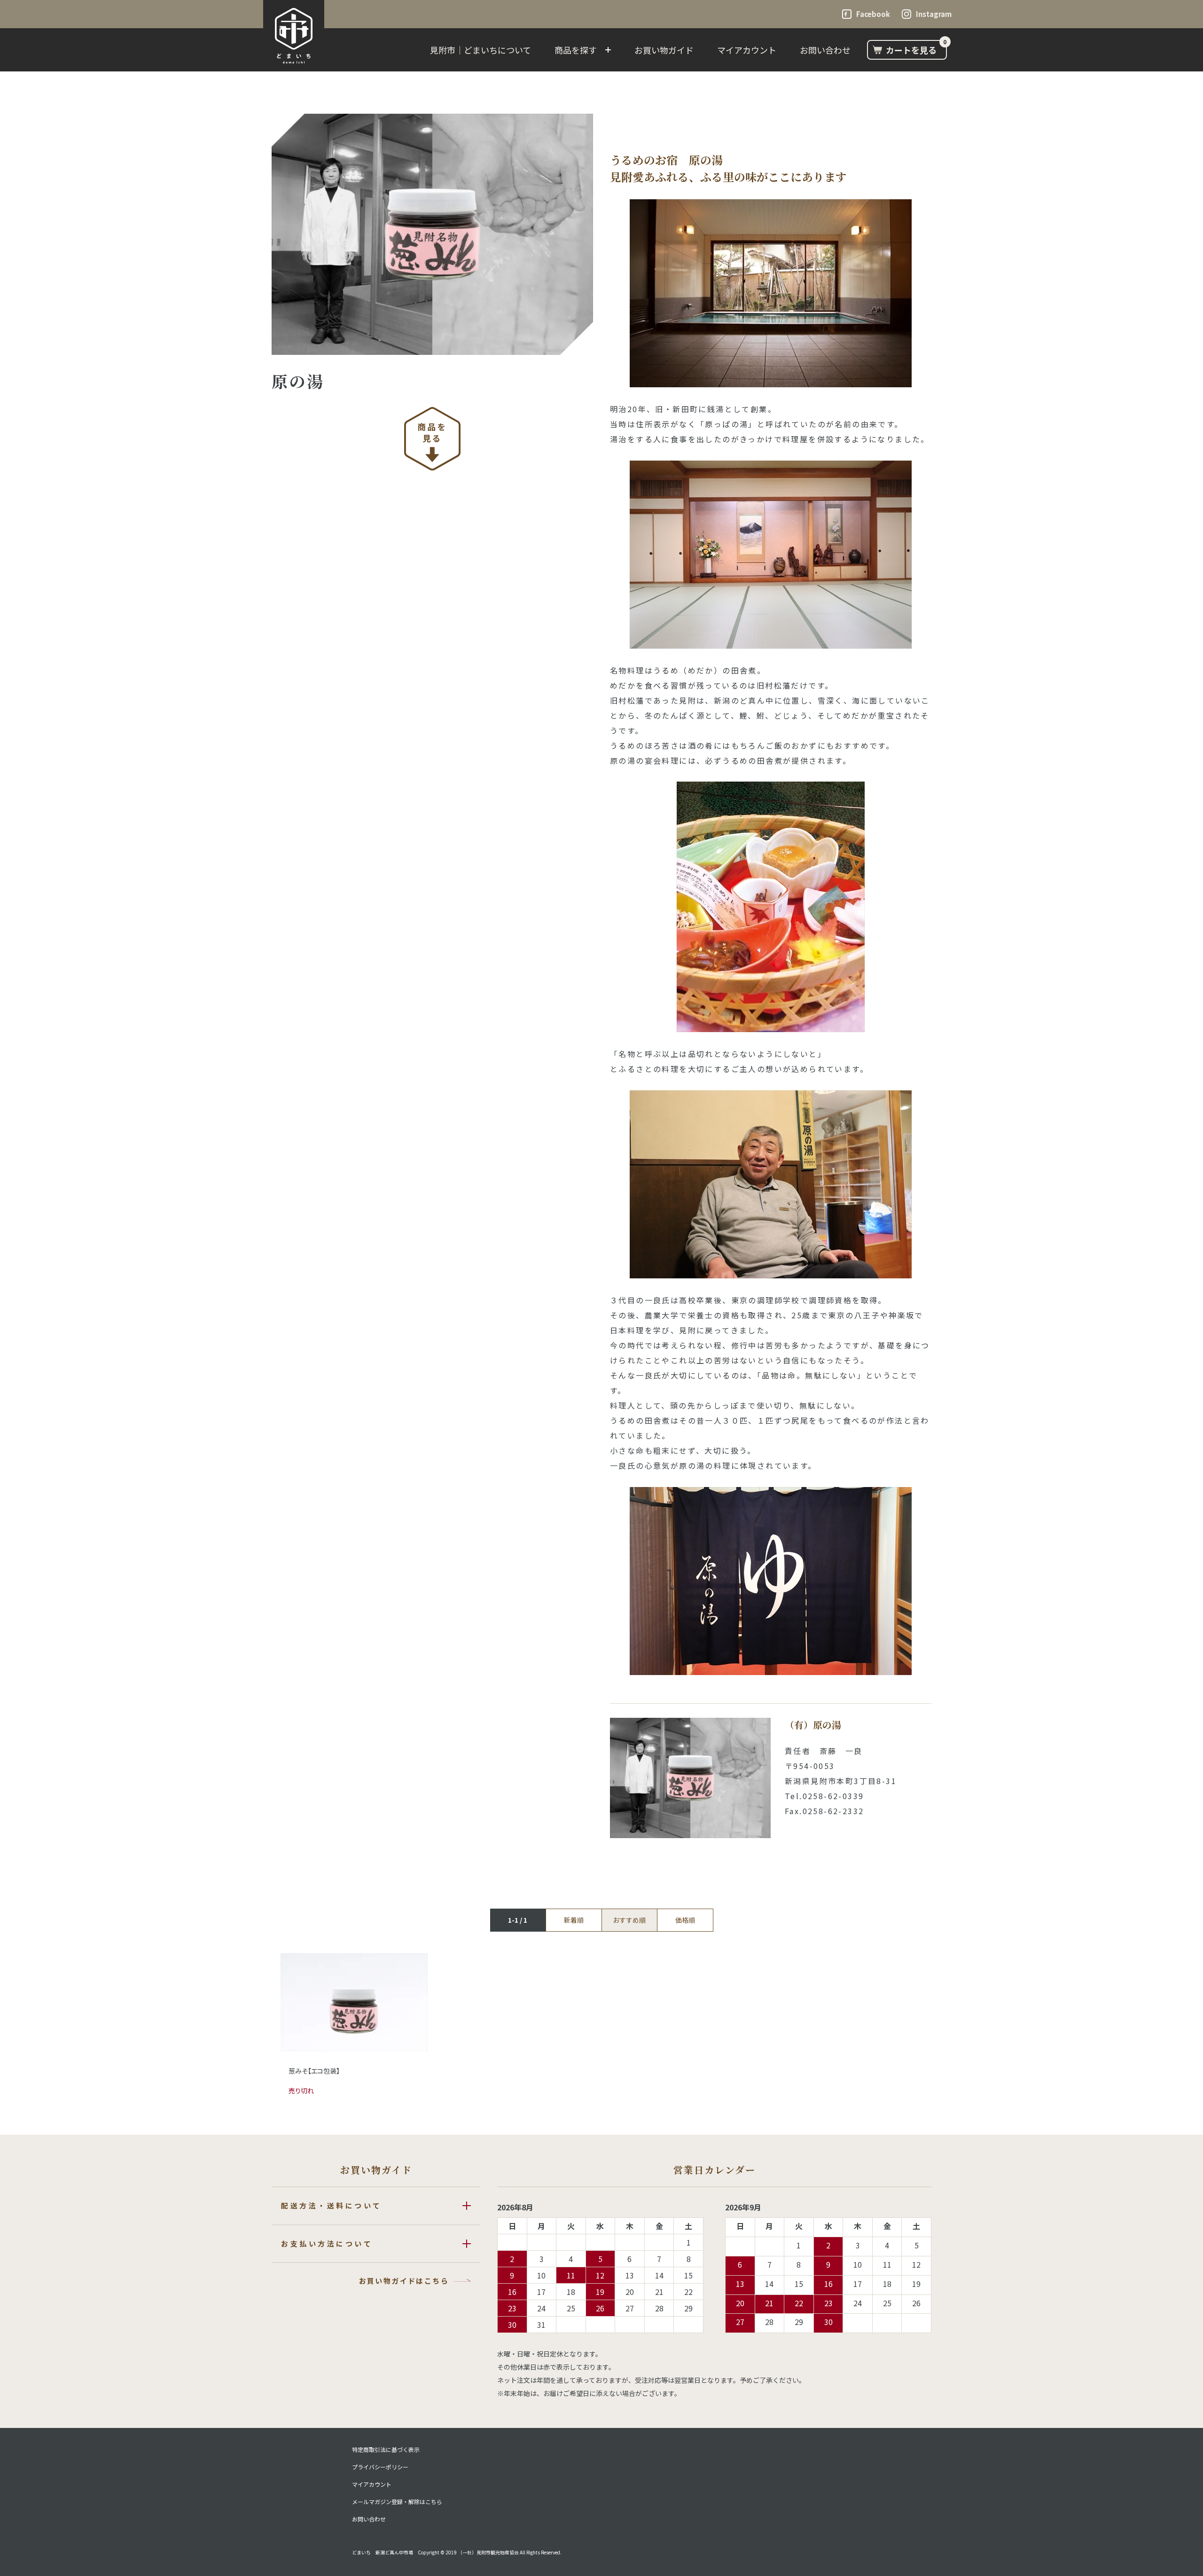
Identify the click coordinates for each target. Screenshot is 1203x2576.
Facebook (873, 14)
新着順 (574, 1920)
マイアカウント (746, 50)
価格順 (685, 1920)
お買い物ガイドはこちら (404, 2280)
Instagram (934, 14)
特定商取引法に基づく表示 (386, 2449)
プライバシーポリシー (380, 2467)
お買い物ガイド (664, 50)
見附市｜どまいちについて (480, 50)
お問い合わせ (825, 50)
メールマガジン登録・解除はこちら (397, 2502)
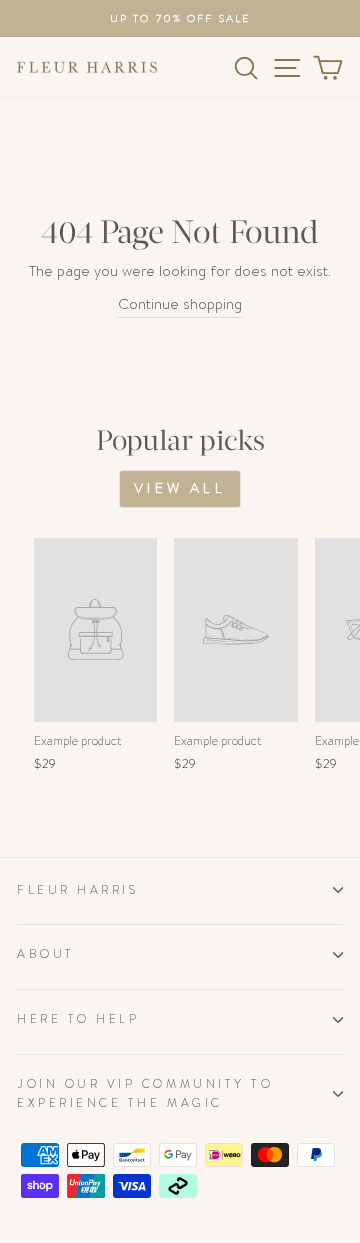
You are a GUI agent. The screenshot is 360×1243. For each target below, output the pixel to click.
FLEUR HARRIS (77, 890)
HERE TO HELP (78, 1019)
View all (180, 488)
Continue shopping (180, 304)
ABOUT (46, 954)
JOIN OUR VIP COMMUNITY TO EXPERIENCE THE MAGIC (145, 1093)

====================

### [WRITTEN TASK]
Reproduce the records verbatim from the line containing "見附市｜どまいちについて (480, 50)" up to and including the line containing "ABOUT (46, 954)", omitting the pictures from your answer.

### [EXERCISE RESPONSE]
見附市｜どまいちについて (480, 50)
お問い合わせ (825, 50)
メールマガジン登録・解除はこちら (397, 2502)
You are a GUI agent. The screenshot is 360×1243. For each target below, output the pixel to click.
FLEUR HARRIS (77, 890)
HERE TO HELP (78, 1019)
View all (180, 488)
Continue shopping (180, 304)
ABOUT (46, 954)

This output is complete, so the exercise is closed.